Material provided:
════════════════
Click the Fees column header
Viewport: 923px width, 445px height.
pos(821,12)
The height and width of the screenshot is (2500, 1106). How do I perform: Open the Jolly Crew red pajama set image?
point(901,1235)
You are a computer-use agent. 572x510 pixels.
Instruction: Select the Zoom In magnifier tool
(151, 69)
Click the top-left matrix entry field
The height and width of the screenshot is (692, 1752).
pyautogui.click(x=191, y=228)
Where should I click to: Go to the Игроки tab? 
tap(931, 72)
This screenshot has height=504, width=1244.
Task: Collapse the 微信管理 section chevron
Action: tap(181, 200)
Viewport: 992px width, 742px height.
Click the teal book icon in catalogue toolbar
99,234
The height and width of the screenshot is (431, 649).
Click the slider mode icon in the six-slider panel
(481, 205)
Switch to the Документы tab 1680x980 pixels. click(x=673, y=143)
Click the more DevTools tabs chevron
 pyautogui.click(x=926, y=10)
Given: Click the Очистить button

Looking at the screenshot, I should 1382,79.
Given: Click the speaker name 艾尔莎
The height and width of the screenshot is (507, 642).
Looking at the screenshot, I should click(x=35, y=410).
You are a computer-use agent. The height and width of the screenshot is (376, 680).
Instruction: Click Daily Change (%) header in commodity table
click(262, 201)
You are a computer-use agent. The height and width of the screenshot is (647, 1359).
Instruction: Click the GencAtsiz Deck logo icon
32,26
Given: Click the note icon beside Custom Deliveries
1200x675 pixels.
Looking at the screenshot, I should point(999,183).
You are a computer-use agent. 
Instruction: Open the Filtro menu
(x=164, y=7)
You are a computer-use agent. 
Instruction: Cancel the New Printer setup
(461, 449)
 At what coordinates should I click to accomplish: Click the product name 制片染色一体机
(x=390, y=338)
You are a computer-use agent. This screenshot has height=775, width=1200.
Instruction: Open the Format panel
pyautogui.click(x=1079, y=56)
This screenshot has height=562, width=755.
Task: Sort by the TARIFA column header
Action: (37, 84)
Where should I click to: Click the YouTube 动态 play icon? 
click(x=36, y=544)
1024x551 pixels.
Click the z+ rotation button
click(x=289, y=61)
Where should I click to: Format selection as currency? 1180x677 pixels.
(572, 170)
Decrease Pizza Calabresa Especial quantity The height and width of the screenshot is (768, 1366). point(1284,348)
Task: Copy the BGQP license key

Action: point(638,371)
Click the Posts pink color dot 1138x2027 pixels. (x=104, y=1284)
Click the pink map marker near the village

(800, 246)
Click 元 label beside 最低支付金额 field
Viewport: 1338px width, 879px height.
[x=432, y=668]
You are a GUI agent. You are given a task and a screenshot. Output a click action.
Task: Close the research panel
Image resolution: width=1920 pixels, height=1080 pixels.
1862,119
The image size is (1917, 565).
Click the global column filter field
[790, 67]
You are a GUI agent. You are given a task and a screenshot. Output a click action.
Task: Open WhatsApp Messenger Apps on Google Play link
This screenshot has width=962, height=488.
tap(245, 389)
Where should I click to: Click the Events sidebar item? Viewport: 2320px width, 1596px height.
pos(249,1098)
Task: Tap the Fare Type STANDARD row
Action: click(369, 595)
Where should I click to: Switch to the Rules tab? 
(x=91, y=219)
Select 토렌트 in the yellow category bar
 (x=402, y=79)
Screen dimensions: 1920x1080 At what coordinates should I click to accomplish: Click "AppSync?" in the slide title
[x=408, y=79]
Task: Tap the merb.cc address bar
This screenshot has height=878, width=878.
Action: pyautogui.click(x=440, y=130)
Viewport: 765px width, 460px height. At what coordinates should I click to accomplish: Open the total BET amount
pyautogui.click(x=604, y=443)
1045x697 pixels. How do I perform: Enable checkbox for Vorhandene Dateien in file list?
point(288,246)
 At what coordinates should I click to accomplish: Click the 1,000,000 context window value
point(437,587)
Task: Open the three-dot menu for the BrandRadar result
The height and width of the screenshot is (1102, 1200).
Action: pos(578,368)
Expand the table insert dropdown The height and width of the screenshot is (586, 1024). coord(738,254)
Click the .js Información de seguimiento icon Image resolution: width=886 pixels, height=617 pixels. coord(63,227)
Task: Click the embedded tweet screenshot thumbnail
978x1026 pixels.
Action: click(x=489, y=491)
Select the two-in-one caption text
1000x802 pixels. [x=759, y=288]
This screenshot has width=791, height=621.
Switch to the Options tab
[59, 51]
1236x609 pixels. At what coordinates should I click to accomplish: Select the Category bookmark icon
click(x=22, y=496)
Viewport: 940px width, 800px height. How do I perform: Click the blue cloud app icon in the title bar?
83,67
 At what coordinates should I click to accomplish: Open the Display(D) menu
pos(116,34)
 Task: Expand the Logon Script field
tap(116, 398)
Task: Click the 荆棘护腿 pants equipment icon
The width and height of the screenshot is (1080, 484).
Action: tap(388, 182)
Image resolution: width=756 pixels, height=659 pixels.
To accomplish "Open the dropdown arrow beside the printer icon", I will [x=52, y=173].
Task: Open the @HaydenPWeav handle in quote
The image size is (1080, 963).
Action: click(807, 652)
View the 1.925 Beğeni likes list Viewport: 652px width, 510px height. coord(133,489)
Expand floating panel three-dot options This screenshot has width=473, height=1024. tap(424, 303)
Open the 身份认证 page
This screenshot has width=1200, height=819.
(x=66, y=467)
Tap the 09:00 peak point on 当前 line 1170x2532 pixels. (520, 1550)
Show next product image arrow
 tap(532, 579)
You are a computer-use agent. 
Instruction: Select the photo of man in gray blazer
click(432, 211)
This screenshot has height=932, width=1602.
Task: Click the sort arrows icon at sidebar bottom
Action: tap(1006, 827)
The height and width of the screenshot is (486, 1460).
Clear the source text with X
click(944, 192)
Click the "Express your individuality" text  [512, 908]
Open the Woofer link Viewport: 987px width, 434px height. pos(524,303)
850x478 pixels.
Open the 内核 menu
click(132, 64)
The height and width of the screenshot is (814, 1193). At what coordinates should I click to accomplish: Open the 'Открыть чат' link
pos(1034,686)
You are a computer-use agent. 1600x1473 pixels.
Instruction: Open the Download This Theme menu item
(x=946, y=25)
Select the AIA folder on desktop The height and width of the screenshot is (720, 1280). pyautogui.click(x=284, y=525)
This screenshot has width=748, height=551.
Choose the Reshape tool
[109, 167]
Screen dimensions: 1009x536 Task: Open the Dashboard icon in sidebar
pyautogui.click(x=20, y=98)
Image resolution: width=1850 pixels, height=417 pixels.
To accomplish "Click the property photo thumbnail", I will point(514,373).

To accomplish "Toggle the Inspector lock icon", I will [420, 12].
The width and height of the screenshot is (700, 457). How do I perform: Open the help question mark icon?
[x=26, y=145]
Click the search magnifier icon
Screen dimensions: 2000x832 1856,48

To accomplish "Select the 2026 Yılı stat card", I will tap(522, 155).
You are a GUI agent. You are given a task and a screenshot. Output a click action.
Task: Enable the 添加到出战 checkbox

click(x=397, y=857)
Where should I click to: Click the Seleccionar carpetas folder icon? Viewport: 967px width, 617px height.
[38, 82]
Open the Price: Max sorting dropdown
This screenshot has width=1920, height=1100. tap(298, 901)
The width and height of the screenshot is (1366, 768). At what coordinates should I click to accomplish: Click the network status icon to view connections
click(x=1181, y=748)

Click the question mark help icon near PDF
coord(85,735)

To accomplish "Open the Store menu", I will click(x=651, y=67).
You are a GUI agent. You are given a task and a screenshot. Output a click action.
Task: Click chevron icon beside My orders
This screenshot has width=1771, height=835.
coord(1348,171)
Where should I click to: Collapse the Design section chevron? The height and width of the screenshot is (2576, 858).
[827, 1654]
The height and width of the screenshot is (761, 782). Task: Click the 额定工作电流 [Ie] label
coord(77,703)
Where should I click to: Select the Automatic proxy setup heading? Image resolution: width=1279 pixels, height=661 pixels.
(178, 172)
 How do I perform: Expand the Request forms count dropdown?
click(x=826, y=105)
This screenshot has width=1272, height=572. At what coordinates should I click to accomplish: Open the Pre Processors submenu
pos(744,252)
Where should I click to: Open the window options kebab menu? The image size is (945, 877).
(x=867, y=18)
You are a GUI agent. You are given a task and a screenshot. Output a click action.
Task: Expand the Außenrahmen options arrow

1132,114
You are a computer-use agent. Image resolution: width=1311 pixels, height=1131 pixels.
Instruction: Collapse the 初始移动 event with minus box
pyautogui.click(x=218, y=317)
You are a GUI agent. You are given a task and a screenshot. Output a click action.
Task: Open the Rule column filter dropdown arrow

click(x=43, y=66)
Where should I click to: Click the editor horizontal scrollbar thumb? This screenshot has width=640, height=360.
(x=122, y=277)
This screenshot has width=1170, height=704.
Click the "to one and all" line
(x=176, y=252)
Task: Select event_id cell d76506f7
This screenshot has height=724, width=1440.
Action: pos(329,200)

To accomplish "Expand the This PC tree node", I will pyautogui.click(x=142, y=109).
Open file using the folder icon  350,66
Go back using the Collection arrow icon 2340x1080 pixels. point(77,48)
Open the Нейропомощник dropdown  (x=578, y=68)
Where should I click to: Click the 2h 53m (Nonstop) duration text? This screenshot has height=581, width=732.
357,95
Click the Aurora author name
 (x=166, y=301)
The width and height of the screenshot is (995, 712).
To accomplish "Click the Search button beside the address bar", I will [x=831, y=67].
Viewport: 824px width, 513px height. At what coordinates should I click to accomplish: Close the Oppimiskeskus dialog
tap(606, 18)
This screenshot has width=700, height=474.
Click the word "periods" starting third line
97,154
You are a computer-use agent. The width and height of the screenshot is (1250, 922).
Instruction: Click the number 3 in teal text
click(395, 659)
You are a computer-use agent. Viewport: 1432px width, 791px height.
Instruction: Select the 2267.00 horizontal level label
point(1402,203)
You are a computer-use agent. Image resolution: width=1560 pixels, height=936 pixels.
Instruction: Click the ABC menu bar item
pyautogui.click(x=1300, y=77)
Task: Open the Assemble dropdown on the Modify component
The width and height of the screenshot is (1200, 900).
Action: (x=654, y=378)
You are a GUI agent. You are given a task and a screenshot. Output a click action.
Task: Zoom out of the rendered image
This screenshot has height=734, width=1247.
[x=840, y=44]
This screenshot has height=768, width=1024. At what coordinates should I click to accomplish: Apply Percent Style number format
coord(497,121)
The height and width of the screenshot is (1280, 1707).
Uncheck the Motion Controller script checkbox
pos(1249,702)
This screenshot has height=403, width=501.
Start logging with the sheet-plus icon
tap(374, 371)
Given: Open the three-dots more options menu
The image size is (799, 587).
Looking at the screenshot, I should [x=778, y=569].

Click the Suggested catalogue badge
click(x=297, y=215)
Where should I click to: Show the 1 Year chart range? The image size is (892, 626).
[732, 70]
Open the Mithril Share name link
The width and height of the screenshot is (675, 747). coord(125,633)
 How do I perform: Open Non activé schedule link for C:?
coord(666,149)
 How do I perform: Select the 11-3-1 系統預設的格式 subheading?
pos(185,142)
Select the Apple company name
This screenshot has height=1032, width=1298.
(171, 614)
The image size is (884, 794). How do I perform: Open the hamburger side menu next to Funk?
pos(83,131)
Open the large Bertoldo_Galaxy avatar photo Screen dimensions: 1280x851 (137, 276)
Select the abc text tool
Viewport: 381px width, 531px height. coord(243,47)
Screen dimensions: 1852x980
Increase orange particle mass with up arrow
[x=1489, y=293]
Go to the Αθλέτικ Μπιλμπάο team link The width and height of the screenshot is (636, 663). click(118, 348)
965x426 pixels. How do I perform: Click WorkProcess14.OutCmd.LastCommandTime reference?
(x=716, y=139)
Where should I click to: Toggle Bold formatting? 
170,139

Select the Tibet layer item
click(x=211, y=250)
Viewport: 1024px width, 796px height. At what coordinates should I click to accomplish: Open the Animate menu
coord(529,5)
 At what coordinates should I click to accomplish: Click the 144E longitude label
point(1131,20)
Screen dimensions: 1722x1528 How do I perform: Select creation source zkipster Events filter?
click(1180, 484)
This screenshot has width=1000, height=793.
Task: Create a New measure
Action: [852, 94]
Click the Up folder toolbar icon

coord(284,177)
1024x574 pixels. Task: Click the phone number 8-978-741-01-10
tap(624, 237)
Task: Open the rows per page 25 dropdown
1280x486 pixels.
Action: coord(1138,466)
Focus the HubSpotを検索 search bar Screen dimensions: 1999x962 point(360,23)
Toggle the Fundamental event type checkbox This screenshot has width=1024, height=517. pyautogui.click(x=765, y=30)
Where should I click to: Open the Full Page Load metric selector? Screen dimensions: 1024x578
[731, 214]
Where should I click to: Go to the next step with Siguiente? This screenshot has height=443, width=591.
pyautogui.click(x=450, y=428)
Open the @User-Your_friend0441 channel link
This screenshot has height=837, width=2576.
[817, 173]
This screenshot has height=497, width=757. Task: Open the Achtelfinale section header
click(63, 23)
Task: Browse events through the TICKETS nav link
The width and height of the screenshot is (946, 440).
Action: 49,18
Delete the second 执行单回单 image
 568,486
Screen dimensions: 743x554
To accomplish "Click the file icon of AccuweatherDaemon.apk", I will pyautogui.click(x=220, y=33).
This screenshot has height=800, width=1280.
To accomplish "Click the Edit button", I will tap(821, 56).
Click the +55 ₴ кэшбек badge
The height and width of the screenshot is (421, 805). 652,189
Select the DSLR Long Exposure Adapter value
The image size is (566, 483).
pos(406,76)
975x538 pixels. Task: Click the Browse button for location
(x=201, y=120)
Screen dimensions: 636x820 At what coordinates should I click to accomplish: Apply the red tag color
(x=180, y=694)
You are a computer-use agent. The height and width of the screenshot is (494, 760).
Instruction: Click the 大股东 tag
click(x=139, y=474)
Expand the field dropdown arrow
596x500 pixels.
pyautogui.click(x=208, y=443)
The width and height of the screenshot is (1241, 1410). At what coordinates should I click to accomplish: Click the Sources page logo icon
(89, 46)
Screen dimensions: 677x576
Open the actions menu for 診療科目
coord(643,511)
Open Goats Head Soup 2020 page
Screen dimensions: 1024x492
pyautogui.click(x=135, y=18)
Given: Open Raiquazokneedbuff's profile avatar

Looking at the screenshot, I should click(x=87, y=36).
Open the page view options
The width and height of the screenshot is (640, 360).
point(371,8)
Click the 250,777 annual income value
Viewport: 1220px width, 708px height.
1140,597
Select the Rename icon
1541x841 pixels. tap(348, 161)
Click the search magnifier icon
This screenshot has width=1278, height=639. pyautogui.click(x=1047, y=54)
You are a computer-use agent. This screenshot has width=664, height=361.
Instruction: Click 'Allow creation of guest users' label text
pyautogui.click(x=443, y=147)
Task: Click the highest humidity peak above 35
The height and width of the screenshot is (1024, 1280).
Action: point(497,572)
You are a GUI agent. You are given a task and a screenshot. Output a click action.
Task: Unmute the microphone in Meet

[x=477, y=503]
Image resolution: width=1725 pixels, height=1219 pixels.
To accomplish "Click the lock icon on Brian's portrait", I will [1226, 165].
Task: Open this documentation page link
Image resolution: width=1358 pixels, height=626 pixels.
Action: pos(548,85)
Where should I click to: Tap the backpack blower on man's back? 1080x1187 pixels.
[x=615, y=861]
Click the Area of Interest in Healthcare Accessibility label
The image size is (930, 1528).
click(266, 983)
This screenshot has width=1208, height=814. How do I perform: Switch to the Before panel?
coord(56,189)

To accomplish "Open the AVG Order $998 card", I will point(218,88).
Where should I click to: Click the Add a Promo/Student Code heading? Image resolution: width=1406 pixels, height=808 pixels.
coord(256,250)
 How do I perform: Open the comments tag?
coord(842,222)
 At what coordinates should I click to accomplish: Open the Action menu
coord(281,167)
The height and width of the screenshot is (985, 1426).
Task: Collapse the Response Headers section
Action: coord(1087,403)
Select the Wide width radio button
════════════════
Exercise requirements:
Wherever the string "lock" is found in the listing above, copy the line that contains it.

Answer:
To accomplish "Toggle the Inspector lock icon", I will [420, 12].
To accomplish "Click the lock icon on Brian's portrait", I will [1226, 165].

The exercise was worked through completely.